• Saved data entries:
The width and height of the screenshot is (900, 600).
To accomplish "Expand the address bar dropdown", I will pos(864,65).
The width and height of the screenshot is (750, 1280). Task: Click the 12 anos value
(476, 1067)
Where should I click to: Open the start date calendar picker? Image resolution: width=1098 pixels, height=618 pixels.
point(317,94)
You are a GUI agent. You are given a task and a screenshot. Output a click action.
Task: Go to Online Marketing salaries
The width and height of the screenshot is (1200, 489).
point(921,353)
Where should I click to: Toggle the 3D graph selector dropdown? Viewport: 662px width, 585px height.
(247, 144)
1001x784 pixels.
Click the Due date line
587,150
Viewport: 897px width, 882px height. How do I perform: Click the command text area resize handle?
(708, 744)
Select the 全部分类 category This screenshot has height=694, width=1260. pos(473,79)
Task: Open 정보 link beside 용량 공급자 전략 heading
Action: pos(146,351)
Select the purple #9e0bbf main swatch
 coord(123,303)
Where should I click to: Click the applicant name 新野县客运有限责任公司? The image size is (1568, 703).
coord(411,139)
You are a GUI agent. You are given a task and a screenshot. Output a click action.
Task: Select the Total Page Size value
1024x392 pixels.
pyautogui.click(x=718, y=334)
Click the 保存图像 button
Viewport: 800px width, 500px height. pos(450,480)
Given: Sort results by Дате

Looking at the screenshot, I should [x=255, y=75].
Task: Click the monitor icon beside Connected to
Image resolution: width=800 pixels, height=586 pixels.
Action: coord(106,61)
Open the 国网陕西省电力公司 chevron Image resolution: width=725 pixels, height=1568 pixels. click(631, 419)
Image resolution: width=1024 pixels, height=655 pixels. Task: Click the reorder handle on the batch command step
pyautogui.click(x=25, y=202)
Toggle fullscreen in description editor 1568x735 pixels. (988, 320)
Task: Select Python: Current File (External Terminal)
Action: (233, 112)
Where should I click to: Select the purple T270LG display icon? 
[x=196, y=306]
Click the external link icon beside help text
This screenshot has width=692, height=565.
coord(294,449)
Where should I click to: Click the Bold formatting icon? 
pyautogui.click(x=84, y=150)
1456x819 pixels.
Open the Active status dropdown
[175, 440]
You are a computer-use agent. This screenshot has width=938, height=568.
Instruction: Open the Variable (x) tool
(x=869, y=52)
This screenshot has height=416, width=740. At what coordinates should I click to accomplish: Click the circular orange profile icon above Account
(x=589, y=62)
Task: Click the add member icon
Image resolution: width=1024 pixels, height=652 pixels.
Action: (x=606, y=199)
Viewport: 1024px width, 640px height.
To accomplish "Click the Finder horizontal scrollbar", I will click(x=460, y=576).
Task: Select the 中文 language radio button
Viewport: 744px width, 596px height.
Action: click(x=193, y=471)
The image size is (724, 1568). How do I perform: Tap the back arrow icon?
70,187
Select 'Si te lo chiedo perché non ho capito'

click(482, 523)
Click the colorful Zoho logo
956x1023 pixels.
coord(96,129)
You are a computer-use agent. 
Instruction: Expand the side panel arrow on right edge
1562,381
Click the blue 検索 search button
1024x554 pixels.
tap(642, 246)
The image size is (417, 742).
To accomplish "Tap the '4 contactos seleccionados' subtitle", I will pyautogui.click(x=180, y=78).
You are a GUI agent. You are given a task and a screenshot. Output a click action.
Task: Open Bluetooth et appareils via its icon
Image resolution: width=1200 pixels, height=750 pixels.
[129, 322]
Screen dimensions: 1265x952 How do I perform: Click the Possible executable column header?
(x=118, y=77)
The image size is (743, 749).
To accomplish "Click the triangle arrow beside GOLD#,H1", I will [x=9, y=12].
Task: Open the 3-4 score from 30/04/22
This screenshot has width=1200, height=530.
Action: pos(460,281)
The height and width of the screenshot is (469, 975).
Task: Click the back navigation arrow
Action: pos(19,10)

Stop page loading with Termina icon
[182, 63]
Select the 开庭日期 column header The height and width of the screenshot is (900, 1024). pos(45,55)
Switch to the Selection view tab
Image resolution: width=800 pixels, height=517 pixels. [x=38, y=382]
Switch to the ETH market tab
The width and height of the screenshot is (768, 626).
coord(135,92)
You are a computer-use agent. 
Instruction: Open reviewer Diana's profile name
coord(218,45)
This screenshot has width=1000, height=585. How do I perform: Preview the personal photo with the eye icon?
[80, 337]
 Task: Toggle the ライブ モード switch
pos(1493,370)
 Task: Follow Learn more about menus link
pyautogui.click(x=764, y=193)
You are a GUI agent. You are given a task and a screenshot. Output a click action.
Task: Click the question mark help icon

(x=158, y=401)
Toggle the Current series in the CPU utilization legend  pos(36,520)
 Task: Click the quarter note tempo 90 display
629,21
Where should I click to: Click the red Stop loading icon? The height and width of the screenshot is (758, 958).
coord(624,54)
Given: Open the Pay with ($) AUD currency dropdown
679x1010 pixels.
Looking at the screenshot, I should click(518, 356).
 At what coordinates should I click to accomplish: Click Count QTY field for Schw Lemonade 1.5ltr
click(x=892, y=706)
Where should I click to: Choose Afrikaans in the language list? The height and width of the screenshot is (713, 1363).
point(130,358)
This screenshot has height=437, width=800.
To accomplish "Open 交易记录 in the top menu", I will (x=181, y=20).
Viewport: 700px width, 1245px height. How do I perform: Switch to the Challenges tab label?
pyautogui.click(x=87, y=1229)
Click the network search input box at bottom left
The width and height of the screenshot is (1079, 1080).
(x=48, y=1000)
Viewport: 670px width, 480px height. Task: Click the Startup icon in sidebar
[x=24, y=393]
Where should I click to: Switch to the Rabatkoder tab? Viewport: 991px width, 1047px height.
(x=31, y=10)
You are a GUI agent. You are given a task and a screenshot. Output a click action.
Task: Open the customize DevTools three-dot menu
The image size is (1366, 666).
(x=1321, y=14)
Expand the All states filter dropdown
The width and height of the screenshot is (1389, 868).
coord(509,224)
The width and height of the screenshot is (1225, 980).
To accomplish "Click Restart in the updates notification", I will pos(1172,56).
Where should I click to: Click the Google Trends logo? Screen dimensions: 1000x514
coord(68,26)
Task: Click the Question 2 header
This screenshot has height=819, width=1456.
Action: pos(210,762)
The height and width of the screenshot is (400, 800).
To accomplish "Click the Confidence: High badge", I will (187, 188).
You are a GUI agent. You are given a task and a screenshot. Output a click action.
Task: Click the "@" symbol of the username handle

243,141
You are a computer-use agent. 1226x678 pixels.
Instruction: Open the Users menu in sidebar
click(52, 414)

• WORK TO COMPLETE: The stretch of entries above that starts with the line containing "Given: Sort results by Дате" and goes on through the line containing "You are a computer-use agent. This" is to be transcribed exactly, and no other line is to be transcribed.

• COMPLETED EXERCISE:
Given: Sort results by Дате

Looking at the screenshot, I should [x=255, y=75].
Task: Click the monitor icon beside Connected to
Image resolution: width=800 pixels, height=586 pixels.
Action: coord(106,61)
Open the 国网陕西省电力公司 chevron Image resolution: width=725 pixels, height=1568 pixels. click(631, 419)
Image resolution: width=1024 pixels, height=655 pixels. Task: Click the reorder handle on the batch command step
pyautogui.click(x=25, y=202)
Toggle fullscreen in description editor 1568x735 pixels. (988, 320)
Task: Select Python: Current File (External Terminal)
Action: (233, 112)
Where should I click to: Select the purple T270LG display icon? 
[x=196, y=306]
Click the external link icon beside help text
This screenshot has width=692, height=565.
coord(294,449)
Where should I click to: Click the Bold formatting icon? 
pyautogui.click(x=84, y=150)
1456x819 pixels.
Open the Active status dropdown
[175, 440]
You are a computer-use agent. This screenshot has width=938, height=568.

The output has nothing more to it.